Task -
What do the lines from the one containing "Task: Click inside the Repository name field" through the end of the entries say? Quote them exactly, and only them.

::: Input :::

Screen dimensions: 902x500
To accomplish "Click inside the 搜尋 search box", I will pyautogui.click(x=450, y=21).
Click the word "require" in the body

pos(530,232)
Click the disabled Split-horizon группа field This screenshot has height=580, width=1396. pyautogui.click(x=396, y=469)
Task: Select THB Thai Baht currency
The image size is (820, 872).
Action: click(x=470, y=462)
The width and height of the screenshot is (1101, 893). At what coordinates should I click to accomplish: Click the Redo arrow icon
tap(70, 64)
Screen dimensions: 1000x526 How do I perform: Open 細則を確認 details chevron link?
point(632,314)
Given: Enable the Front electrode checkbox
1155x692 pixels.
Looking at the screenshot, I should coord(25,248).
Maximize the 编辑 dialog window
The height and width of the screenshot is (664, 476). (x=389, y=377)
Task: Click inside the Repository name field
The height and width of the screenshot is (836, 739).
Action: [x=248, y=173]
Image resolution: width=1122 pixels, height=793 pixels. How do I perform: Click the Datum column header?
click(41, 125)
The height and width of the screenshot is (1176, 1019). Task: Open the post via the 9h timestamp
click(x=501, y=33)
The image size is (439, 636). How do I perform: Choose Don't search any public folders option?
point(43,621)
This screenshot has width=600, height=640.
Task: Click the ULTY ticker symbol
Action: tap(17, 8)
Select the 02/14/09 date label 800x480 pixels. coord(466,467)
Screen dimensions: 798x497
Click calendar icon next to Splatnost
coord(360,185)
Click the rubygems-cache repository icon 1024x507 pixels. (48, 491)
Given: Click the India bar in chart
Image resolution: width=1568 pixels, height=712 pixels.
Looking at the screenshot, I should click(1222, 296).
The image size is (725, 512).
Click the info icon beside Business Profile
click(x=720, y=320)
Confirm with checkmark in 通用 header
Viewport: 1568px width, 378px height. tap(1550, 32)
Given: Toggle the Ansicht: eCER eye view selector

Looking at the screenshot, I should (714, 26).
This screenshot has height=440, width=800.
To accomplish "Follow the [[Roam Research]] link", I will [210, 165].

:::

Result of the exercise -
Task: Click inside the Repository name field
The height and width of the screenshot is (836, 739).
Action: [x=248, y=173]
Image resolution: width=1122 pixels, height=793 pixels. How do I perform: Click the Datum column header?
click(41, 125)
The height and width of the screenshot is (1176, 1019). Task: Open the post via the 9h timestamp
click(x=501, y=33)
The image size is (439, 636). How do I perform: Choose Don't search any public folders option?
point(43,621)
This screenshot has width=600, height=640.
Task: Click the ULTY ticker symbol
Action: tap(17, 8)
Select the 02/14/09 date label 800x480 pixels. coord(466,467)
Screen dimensions: 798x497
Click calendar icon next to Splatnost
coord(360,185)
Click the rubygems-cache repository icon 1024x507 pixels. (48, 491)
Given: Click the India bar in chart
Image resolution: width=1568 pixels, height=712 pixels.
Looking at the screenshot, I should click(1222, 296).
The image size is (725, 512).
Click the info icon beside Business Profile
click(x=720, y=320)
Confirm with checkmark in 通用 header
Viewport: 1568px width, 378px height. tap(1550, 32)
Given: Toggle the Ansicht: eCER eye view selector

Looking at the screenshot, I should (714, 26).
This screenshot has height=440, width=800.
To accomplish "Follow the [[Roam Research]] link", I will [210, 165].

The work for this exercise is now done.